Inara's face registered surprise but he gave her no time to speak, "Always thought I just wanted you because you were something I could never have." He admitted, "But I was wrong. I just…want you. And it seems like an impossible thing. Freedom means something different to both of us. All the ways I want to use to show you how I feel mean nothing to you because of what you are. I have nothin' to offer you, not really."

"You think I can't see what is genuine?" Inara choked, "You think I put you in the same category as…as clients? Mal, I see what you feel for me and it's precious to me. What you offer is something I can take. You can't know what that means for me. And I never thought you would offer it after what I did. I thought you would hate me for using my training to save you."

"Weren't your training that saved me," he said gruffly, "It was you. It was you with me in that prison, not a Companion with fancy learning, not an untouchable woman always out of reach."

He watched her eyes fill up with tears, "But is that what you want?" he asked, "What do you want me to see: you or the companion?"

"I thought there was only the companion," she confessed.

His face changed then. She saw his thoughts clearly as he realized it: for him there had only been the one identity as well, after the war. He had carried, it, embraced it, protected himself with it all this time.

She smiled, "And then I met you."

He smiled back, "And then I met you," he echoed with humour.

"Ask me to come back with you," she said in a low voice, face turning serious.

His eyes widened like saucers, "What?"

"You heard what I said."

"Doesn't mean I believe it. You really mean it?"

Her face changed then and he never questioned her again.

"Come back with me to Serenity 'Nara," he said softly, "I don't want to go home without you."
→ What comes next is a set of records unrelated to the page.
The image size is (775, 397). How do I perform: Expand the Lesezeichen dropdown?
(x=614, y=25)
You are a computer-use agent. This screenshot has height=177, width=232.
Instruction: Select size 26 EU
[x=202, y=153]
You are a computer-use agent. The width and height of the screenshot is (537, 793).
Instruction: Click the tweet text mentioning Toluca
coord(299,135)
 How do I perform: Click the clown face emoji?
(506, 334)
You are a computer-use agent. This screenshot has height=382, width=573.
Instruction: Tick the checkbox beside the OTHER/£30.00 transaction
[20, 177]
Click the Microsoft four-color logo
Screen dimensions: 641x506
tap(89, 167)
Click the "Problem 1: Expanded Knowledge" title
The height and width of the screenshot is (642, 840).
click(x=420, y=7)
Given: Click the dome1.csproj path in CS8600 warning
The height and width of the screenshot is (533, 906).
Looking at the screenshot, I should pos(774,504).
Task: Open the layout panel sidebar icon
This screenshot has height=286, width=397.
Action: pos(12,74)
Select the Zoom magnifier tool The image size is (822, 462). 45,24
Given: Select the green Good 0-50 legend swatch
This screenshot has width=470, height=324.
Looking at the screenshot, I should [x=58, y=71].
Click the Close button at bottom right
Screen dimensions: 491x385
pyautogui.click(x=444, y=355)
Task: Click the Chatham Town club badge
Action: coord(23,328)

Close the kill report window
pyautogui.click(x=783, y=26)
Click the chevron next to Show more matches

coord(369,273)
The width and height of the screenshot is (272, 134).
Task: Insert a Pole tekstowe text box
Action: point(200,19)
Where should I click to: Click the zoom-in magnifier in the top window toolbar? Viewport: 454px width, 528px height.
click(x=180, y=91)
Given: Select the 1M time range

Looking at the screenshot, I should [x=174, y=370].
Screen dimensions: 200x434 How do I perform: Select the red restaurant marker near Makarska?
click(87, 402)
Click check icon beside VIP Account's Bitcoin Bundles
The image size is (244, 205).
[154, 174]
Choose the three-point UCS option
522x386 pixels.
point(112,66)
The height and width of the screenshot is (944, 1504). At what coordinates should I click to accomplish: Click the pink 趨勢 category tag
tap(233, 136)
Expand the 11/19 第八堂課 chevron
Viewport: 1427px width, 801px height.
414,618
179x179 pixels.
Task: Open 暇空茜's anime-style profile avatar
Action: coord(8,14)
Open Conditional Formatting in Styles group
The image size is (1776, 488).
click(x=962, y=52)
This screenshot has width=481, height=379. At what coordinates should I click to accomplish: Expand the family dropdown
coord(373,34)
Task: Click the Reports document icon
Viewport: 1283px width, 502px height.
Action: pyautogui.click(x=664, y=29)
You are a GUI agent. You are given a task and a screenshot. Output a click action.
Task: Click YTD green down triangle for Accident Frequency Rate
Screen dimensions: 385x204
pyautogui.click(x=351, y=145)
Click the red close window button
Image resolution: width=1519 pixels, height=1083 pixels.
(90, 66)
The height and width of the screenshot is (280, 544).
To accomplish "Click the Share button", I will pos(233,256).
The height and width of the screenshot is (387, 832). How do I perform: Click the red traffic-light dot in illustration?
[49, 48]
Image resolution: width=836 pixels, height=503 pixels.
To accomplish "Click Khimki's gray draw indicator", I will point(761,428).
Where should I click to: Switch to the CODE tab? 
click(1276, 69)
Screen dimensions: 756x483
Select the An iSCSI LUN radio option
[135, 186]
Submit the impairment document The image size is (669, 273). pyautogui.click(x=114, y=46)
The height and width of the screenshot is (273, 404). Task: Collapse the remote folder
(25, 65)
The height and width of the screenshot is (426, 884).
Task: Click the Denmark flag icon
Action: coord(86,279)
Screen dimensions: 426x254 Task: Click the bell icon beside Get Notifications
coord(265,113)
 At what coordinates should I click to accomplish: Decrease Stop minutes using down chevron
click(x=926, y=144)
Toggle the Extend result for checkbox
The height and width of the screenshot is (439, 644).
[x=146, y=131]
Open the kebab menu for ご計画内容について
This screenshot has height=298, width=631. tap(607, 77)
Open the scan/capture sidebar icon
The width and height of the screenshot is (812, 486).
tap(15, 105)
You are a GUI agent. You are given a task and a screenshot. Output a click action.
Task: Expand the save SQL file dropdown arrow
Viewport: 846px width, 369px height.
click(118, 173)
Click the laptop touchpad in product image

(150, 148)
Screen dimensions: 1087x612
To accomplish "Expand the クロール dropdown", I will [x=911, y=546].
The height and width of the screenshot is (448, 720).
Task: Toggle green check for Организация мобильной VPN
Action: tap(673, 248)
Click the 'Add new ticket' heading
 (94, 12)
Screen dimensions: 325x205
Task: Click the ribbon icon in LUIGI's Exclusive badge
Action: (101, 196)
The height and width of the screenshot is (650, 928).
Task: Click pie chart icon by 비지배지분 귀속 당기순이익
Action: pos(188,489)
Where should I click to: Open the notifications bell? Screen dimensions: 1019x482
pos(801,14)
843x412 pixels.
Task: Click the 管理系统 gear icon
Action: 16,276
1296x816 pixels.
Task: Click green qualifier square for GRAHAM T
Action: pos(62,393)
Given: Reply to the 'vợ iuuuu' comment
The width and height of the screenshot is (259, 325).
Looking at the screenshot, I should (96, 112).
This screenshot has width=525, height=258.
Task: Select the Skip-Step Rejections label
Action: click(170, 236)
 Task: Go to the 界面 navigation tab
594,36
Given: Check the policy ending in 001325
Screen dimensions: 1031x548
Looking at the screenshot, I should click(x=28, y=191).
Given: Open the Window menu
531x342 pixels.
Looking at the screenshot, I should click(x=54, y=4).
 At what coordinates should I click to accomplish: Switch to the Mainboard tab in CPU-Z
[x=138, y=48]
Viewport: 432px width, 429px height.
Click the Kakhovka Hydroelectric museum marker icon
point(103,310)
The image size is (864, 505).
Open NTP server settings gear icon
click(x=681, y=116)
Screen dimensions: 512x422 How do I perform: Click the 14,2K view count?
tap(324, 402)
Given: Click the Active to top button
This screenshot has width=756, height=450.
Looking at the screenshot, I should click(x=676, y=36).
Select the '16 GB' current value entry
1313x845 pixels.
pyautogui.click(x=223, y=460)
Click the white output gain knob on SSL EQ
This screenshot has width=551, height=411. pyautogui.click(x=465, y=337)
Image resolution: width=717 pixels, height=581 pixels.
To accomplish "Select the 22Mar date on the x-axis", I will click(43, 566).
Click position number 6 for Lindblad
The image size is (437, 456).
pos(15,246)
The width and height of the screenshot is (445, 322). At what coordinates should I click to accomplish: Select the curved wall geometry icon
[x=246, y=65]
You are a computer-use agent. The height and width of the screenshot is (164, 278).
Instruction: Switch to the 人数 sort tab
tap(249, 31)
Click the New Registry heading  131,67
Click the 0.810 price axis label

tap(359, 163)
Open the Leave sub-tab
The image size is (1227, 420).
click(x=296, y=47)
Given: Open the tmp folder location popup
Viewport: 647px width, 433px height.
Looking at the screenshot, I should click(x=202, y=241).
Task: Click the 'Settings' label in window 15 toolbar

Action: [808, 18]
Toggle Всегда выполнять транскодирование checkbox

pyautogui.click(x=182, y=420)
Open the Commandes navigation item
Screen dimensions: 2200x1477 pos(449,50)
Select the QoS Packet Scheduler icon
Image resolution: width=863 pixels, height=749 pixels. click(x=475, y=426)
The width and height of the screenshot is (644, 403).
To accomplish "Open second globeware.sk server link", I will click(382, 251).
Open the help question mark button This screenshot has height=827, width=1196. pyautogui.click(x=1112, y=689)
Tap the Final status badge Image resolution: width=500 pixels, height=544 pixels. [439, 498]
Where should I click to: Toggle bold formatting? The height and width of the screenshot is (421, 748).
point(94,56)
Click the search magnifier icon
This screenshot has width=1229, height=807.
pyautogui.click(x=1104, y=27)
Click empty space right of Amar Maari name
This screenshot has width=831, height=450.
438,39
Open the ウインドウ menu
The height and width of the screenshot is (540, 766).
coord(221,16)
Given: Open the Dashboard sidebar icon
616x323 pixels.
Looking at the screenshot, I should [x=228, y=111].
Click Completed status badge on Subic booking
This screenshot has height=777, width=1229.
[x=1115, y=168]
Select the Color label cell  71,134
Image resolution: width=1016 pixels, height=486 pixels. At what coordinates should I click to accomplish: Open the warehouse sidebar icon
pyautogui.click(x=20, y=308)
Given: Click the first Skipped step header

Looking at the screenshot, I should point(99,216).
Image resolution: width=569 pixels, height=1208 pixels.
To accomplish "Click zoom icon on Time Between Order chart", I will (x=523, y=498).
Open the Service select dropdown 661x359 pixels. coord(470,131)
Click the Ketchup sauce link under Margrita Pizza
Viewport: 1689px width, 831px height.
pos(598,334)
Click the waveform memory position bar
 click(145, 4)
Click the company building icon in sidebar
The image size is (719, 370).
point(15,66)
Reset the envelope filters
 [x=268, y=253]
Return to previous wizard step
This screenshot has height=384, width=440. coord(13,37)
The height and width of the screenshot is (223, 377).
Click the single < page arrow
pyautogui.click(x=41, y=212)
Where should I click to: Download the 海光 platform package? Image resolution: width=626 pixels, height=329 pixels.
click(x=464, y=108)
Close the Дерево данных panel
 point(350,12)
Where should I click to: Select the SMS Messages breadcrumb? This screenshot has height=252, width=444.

She let herself get wrapped up in his arms then, "You are my home," she confessed, "I never thought I would have one. I never thought I would need one."

His face changed then, a subtle shifting towards happiness that never wavered after that.

"You are…" he struggled to say it, unsure of the wording and she read it in his face, that happiness.

"You make me happy," he finally conceded, "Never thought I'd want that again, or find it. I promise we'll compromise. I'll make sure I give you what you want too."

As if walking away from Sihnon was a huge sacrifice.

She shook her head at him, her face saying she already had everything she wanted and something burst inside him, though he wouldn't tell her, tried to keep it hidden, but failed. A nice glow of joy was showing in his eyes.

She touched his face and then they stood and walked back inside. It was time to call the others. It was time to go home.